I am feeling completely apathetic towards my final projects this semester.
It's so strange--last semester, I was freaking out during finals. Really. Freaking. And I had half the pile I have now.
For example, in twenty four hours, I have two ten page research papers due. How much of those papers have I actually done? Hmm. About five pages. There's more--but I'll save myself the the humiliation of admitting how great I've become at procrastination.
It's not a lack of time. It's a lack of priority. Right now I can't focus on anything. My mind has been captured in a cloud of stress and worry. My clarity has been held captive by distractions.
Writing is both my favorite and least favorite thing. If I never had a specific topic to write on, I could write all day. It would probably be worthless to many, but it would be fun. When a professor assigns a topic for me to write about, I freeze. I suddenly draw a blank, and am unable to focus on the task at hand.
It friggin' sucks.
I need a babysitter. Someone who says, "Chels--it's time to do your homework. Stop fussing with the house. Stop checking your blog. Focus, girl."
Mista T. doesn't make for a very good sitter. He says more appealing things like, "Chels--it's time to cuddle up on the couch and watch L.A. Ink."
Help me.
3 comments:
hmmm i think i like your hubbys ideas better...

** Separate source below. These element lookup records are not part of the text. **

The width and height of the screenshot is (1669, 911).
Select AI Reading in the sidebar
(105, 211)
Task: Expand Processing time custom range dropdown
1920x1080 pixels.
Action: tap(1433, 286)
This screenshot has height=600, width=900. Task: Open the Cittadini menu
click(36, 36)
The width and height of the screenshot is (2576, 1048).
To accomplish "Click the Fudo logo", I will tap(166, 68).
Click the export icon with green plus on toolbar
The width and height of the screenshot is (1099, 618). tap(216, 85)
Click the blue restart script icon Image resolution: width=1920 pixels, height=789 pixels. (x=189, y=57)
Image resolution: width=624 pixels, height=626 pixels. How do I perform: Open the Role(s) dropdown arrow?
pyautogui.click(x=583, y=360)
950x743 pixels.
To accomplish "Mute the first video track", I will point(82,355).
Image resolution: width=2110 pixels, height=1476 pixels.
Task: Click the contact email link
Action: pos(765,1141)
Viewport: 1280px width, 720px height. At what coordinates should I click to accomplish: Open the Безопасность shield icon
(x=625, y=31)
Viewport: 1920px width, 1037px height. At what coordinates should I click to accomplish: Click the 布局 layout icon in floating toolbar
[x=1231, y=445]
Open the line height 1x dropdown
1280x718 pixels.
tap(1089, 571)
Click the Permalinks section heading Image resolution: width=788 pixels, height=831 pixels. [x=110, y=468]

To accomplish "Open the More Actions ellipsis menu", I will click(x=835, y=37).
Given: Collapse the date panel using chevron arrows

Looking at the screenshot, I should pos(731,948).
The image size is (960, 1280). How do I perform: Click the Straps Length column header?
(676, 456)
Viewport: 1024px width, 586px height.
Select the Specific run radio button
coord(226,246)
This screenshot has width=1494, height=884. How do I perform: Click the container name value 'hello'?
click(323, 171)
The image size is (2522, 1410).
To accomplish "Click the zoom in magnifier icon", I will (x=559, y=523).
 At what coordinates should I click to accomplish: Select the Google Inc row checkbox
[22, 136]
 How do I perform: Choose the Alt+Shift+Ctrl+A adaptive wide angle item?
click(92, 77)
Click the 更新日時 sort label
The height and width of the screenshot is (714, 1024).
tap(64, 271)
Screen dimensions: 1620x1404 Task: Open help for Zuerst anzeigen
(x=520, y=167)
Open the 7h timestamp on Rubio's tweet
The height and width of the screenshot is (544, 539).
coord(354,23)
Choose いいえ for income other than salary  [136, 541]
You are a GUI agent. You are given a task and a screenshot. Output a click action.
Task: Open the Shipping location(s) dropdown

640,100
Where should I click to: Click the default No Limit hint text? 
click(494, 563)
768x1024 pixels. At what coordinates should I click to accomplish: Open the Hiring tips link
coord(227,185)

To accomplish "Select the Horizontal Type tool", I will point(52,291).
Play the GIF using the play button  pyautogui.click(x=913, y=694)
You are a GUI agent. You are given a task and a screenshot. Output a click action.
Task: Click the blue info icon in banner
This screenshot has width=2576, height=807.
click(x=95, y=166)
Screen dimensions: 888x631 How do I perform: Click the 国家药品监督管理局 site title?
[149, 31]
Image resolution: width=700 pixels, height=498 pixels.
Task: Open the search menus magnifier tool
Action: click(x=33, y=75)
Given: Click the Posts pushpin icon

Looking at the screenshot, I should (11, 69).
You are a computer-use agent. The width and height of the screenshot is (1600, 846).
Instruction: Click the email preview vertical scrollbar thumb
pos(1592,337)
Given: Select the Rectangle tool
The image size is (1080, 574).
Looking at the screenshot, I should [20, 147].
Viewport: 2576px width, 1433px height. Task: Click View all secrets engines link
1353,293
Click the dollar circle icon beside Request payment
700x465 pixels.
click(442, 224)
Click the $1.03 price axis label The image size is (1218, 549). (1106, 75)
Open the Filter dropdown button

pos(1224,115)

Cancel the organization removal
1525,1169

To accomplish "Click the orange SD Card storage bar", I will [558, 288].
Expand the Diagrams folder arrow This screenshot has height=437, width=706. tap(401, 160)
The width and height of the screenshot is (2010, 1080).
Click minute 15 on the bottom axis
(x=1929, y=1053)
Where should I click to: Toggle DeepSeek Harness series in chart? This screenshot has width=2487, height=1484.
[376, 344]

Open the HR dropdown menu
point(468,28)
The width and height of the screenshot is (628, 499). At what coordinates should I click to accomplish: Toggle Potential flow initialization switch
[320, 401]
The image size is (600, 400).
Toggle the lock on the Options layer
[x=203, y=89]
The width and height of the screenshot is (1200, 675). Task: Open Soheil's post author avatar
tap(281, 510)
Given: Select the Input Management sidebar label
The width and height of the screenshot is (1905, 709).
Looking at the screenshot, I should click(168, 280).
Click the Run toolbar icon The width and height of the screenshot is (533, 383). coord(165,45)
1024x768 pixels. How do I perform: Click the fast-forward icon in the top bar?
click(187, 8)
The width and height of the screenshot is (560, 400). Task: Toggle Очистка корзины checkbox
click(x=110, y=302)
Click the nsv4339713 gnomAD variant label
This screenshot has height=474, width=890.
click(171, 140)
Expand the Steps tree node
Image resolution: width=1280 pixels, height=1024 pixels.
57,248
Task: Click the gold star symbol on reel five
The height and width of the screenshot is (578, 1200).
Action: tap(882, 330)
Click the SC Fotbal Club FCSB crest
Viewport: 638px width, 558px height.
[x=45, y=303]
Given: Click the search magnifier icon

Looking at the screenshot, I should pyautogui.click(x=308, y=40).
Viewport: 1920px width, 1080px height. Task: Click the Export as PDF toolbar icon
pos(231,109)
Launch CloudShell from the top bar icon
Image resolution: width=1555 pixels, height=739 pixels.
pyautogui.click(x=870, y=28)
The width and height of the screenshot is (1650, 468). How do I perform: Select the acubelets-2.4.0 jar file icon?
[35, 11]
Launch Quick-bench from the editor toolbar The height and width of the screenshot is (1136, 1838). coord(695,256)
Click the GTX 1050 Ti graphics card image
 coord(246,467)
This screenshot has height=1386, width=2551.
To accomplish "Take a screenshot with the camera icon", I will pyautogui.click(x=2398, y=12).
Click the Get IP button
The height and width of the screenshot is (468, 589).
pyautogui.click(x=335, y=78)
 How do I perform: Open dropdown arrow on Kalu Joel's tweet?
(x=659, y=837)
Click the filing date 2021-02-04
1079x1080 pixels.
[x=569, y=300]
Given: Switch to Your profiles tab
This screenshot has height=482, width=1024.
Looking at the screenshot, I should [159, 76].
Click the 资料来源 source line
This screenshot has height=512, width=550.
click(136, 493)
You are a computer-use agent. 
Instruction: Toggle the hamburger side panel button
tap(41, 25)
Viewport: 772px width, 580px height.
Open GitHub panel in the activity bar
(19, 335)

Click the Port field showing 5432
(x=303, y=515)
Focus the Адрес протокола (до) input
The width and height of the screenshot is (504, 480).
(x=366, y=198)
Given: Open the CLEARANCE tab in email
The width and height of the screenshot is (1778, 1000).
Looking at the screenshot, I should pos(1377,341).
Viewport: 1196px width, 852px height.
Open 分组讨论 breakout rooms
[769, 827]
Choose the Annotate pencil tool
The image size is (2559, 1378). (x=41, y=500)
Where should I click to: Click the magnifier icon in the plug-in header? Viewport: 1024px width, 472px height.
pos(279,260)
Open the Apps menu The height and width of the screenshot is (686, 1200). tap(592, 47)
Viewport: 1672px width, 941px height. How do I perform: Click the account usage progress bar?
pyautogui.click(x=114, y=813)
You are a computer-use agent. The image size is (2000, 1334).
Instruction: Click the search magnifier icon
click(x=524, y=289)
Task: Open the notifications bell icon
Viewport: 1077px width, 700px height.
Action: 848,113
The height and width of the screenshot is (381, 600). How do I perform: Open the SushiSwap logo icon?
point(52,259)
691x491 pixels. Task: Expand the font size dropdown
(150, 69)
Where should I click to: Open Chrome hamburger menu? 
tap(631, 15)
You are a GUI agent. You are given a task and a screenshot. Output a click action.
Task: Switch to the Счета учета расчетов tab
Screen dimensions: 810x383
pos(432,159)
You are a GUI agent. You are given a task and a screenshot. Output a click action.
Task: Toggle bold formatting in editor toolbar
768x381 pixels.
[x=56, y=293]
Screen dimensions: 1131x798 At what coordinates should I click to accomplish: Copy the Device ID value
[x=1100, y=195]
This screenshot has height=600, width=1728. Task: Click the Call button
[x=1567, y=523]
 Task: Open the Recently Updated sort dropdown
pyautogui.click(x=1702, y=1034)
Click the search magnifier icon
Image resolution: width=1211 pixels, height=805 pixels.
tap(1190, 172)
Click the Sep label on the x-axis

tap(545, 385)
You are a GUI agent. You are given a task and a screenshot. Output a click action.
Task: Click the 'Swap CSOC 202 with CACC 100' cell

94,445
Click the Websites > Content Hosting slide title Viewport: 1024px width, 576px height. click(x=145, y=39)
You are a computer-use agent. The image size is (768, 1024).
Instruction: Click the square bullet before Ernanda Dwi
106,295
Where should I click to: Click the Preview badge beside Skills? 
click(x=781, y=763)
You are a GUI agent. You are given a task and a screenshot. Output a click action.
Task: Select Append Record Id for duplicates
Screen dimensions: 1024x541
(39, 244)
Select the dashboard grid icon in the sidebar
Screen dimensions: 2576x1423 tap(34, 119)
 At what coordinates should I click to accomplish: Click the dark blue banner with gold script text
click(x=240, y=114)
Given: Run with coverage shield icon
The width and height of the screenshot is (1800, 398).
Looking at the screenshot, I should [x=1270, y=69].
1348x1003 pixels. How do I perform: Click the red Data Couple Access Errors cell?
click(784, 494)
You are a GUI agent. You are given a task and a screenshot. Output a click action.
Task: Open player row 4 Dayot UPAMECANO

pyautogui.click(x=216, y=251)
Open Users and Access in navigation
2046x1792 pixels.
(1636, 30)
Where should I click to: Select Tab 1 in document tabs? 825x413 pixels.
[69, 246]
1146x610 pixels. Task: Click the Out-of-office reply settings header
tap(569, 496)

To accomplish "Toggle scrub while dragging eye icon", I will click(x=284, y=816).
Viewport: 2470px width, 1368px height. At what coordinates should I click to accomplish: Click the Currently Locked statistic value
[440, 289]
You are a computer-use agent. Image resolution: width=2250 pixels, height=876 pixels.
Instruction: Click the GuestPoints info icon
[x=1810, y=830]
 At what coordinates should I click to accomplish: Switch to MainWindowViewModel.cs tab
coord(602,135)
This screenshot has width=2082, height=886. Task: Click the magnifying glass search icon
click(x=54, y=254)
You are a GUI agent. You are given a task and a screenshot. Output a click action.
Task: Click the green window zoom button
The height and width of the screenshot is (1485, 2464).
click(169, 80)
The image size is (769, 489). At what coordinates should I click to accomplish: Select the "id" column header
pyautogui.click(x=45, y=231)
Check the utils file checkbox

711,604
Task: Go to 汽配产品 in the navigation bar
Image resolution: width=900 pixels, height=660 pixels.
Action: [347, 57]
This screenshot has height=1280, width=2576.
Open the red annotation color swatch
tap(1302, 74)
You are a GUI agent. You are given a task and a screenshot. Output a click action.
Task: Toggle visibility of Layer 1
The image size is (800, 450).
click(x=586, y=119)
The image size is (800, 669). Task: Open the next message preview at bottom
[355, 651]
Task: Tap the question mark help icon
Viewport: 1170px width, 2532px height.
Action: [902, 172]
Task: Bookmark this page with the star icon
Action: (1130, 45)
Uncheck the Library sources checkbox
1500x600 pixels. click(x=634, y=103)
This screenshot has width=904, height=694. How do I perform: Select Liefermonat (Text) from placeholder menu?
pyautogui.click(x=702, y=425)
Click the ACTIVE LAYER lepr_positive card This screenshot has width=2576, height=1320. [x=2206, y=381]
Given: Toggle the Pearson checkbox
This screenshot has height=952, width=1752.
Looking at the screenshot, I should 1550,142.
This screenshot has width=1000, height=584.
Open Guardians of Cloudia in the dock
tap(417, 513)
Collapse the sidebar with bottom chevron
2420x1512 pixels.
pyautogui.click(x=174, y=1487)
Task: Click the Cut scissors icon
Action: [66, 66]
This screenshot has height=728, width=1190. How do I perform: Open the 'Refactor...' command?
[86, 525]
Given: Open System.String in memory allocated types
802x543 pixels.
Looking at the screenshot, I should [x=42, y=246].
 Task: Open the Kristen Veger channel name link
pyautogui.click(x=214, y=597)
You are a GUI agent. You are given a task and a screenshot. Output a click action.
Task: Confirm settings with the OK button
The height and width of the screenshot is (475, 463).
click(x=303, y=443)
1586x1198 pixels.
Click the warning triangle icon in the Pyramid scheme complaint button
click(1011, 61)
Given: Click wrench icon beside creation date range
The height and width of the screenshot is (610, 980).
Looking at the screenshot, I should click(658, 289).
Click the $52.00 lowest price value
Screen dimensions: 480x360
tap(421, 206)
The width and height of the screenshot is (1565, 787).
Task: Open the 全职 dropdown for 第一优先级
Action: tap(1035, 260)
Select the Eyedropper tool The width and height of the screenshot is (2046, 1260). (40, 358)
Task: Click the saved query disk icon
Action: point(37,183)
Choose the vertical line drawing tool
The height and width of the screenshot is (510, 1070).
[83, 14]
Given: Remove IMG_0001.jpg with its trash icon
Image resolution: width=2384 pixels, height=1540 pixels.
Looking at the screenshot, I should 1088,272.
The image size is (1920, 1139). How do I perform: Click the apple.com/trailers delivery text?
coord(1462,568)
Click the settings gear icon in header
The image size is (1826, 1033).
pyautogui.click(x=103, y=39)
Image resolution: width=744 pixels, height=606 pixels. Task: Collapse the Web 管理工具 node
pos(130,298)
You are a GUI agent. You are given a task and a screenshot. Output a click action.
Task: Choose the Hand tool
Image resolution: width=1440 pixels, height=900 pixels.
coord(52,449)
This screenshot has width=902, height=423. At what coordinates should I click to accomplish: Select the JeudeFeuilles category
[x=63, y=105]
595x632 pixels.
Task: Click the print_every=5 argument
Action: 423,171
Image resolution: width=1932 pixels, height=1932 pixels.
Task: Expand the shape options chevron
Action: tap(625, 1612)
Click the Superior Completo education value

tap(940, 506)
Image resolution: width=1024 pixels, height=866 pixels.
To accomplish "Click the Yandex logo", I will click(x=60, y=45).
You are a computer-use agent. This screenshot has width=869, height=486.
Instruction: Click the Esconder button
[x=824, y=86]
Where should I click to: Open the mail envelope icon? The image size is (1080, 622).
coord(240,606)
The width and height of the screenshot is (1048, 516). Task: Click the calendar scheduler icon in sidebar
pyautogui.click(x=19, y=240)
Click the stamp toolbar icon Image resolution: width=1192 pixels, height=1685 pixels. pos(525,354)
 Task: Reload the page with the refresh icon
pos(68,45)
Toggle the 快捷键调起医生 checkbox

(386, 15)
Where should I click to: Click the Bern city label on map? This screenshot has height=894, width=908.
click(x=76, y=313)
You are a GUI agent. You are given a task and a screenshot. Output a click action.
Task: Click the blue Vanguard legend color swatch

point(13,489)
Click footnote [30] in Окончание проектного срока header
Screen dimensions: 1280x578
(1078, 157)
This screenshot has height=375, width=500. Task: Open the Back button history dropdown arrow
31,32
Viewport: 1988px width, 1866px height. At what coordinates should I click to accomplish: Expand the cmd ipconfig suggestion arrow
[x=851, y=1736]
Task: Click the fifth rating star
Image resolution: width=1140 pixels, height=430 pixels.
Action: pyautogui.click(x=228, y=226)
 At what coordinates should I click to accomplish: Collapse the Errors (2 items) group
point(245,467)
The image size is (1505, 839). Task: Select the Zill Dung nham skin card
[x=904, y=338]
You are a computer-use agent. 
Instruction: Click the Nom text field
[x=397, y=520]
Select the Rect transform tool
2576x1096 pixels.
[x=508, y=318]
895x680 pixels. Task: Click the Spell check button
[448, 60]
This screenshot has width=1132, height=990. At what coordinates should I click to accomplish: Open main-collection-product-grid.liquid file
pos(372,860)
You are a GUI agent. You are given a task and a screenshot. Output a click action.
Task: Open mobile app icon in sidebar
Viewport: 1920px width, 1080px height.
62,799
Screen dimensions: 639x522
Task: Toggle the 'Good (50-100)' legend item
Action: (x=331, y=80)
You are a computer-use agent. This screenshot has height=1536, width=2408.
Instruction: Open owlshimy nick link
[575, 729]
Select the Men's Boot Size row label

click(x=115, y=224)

wow that does sound stressful! Maybe get your antsy energy out by going for a quick visit to the gym or jog around the block then settle down and plow through the work :) a change of scenery for a moment usually helps me!
House of Shoes
Oh I remember that feeling, Chelsea. While at BYU I knew if I found doing dishes and cleaning my bedroom all of a sudden became "fun" ...I was in trouble. Anything was better than studying.